Entries supplied
⁂
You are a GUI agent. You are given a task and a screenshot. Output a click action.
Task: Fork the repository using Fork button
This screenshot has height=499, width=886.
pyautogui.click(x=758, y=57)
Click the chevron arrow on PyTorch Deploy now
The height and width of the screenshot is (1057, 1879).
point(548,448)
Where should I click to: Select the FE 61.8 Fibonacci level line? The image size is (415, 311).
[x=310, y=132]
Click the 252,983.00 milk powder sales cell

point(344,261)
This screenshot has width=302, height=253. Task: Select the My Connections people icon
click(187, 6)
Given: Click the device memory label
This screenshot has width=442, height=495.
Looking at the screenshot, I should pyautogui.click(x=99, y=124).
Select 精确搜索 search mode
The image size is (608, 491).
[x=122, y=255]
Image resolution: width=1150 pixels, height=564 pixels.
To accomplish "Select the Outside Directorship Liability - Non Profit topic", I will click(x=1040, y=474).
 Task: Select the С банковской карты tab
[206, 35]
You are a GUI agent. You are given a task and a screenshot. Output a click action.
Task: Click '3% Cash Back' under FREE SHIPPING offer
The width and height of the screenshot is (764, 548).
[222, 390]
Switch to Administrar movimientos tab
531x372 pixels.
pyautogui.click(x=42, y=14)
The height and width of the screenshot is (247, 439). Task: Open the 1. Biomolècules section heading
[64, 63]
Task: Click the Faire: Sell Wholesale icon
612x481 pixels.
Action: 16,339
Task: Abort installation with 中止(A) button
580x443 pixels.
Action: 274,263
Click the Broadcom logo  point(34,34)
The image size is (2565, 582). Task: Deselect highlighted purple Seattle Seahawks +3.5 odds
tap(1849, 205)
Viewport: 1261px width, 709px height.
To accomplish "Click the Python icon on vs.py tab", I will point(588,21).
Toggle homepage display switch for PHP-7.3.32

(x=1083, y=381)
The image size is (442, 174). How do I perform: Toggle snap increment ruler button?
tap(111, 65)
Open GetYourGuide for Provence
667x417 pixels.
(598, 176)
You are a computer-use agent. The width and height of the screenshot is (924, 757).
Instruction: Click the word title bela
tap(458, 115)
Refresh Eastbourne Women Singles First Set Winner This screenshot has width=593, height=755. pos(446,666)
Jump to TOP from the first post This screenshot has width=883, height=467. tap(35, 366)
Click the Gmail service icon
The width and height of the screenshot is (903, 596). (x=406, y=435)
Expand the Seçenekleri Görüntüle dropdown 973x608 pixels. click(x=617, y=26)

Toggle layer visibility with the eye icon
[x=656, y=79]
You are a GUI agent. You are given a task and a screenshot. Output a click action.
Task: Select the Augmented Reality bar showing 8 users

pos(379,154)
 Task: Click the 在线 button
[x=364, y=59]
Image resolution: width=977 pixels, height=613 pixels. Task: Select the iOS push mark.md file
⁂
Work to be completed
Quote verbatim the opening lines of the listing above, ending with the line where "Jump to TOP" appears; include both endpoints and nothing more.

Written solution
You are a GUI agent. You are given a task and a screenshot. Output a click action.
Task: Fork the repository using Fork button
This screenshot has height=499, width=886.
pyautogui.click(x=758, y=57)
Click the chevron arrow on PyTorch Deploy now
The height and width of the screenshot is (1057, 1879).
point(548,448)
Where should I click to: Select the FE 61.8 Fibonacci level line? The image size is (415, 311).
[x=310, y=132]
Click the 252,983.00 milk powder sales cell

point(344,261)
This screenshot has width=302, height=253. Task: Select the My Connections people icon
click(187, 6)
Given: Click the device memory label
This screenshot has width=442, height=495.
Looking at the screenshot, I should pyautogui.click(x=99, y=124).
Select 精确搜索 search mode
The image size is (608, 491).
[x=122, y=255]
Image resolution: width=1150 pixels, height=564 pixels.
To accomplish "Select the Outside Directorship Liability - Non Profit topic", I will click(x=1040, y=474).
 Task: Select the С банковской карты tab
[206, 35]
You are a GUI agent. You are given a task and a screenshot. Output a click action.
Task: Click '3% Cash Back' under FREE SHIPPING offer
The width and height of the screenshot is (764, 548).
[222, 390]
Switch to Administrar movimientos tab
531x372 pixels.
pyautogui.click(x=42, y=14)
The height and width of the screenshot is (247, 439). Task: Open the 1. Biomolècules section heading
[64, 63]
Task: Click the Faire: Sell Wholesale icon
612x481 pixels.
Action: 16,339
Task: Abort installation with 中止(A) button
580x443 pixels.
Action: 274,263
Click the Broadcom logo  point(34,34)
The image size is (2565, 582). Task: Deselect highlighted purple Seattle Seahawks +3.5 odds
tap(1849, 205)
Viewport: 1261px width, 709px height.
To accomplish "Click the Python icon on vs.py tab", I will point(588,21).
Toggle homepage display switch for PHP-7.3.32

(x=1083, y=381)
The image size is (442, 174). How do I perform: Toggle snap increment ruler button?
tap(111, 65)
Open GetYourGuide for Provence
667x417 pixels.
(598, 176)
You are a computer-use agent. The width and height of the screenshot is (924, 757).
Instruction: Click the word title bela
tap(458, 115)
Refresh Eastbourne Women Singles First Set Winner This screenshot has width=593, height=755. pos(446,666)
Jump to TOP from the first post This screenshot has width=883, height=467. tap(35, 366)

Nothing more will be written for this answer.